Forging new directions in the demographics of religion
Religion is a critical factor in demographic calculations and projections because behavior is often guided by religious belief and practice. Since religious demographic projections are used by governments, corporations, and religious organizations worldwide to create policy and influence decision-making, it’s crucial that the data sets underlying those projections be as accurate as possible. Precise and accurate projections depend upon more than just census data. Religiosity must be measured in all its many dimensions.
MRC advances religious demography by developing a sophisticated measure of religiosity which avoids overreliance on survey data. Survey data can be misleading — for example, while 95% of Norwegians identify as Lutheran on such surveys, less than half hold religious beliefs and only around 6% regularly attend religious services. MRC’s way of measuring religiosity avoids such simplifications by taking account of six different dimensions: census data, committed religious self-identification, religious service attendance, private religious practices, the subjective importance of religion, and supernatural worldviews. Incorporating this multi-dimensional measure of religiosity overcomes significant limitations in existing religious demographics and fosters a more accurate discussion of religious identity and change.
Advancing simulation engineering
Through a dynamic, scalable simulation platform built upon modern cloud architecture, and informed by technologies employed by leading-edge game studios, the MRC engineering team is creating real-time, complex, theory-based simulations of religious and nonreligious identity and change in the USA, Norway, and India – and time permitting, Nigeria, Chile, New Zealand, and China. The idea is to create artificial societies with cognitively plausible and behaviorally believable AI agents, and then measure the change in religiosity over time in those artificial societies. This approach advances the field of human simulation by producing a standard, computable model of religious cognition, emotion, and behavior.
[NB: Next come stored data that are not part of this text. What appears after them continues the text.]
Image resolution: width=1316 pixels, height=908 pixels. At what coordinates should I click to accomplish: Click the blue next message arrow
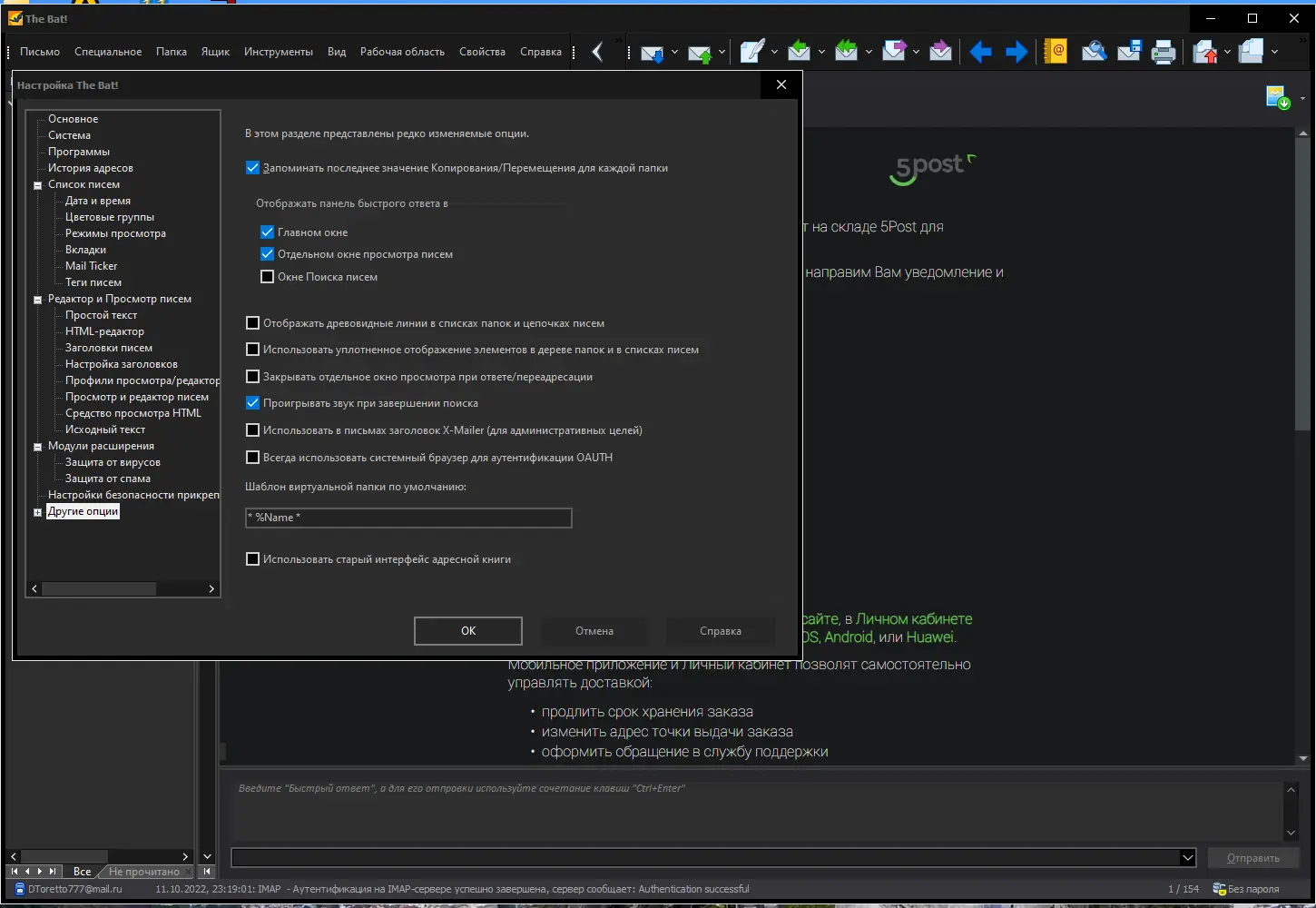(1016, 52)
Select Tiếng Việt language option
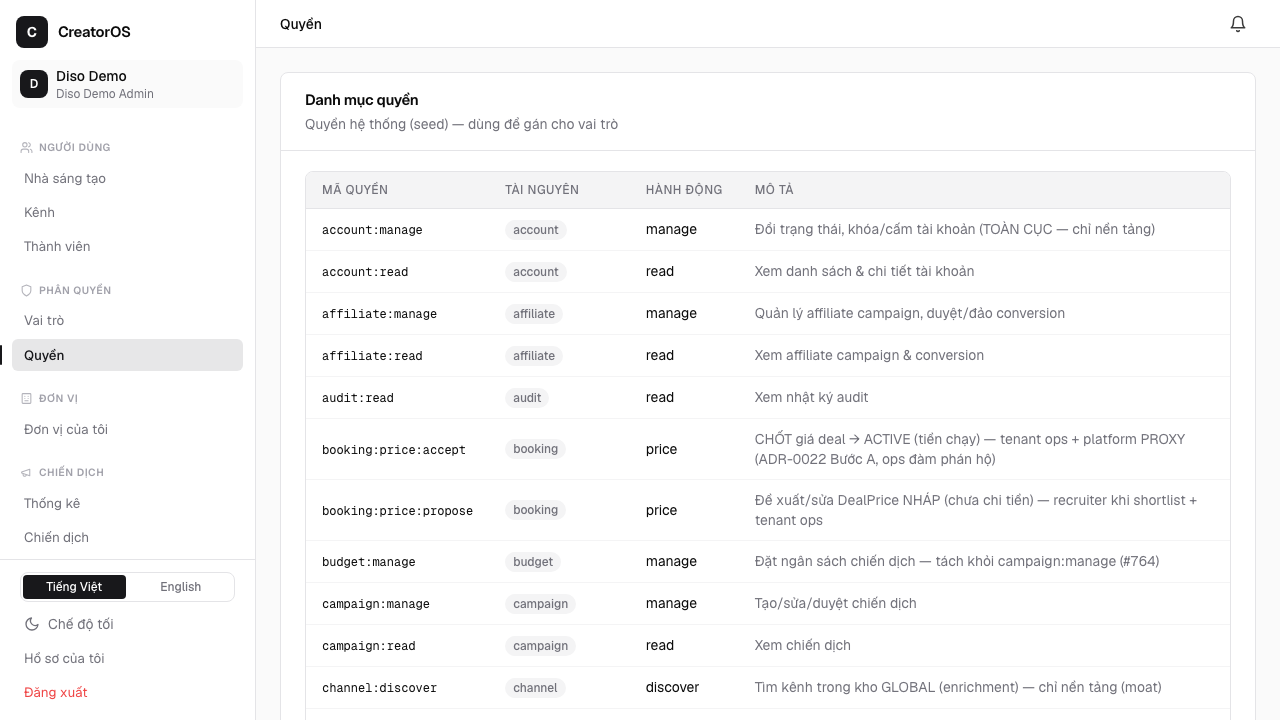Viewport: 1280px width, 720px height. point(74,587)
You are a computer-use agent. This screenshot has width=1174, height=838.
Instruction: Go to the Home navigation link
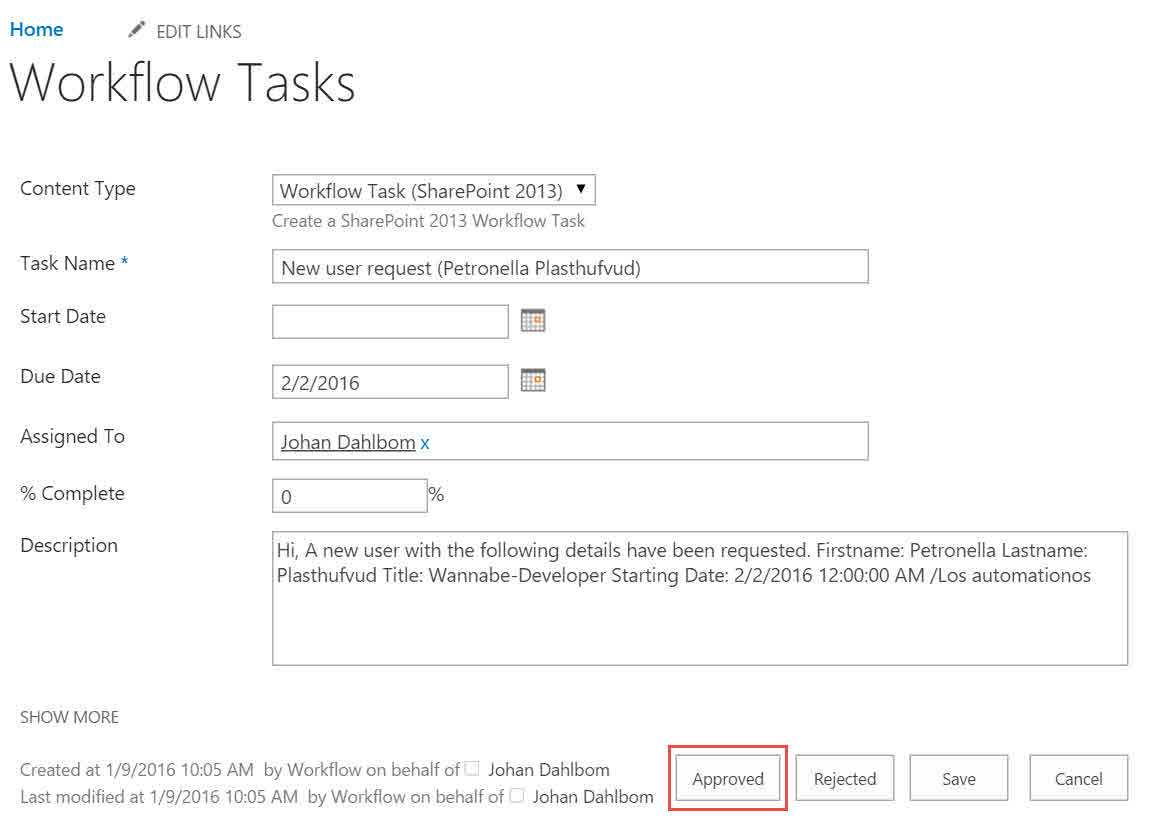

The project will demonstrate that computational simulation can be used to generate subtler, and therefore more useful projections. By incorporating varying measurement assumptions, this flexible model will allow for more fine-grained projections of religious identity than is possible with traditional demographic methods. These tools will allow researchers, government agencies, and other stakeholders to visualize the effects of measurement assumptions on demographic projections and predict trends in religious identification more accurately. Once validated, our agent-based framework can be used as an experimental platform for testing policy ideas ethically, and inexpensively. It will lay the groundwork for future generalizable simulation deployment.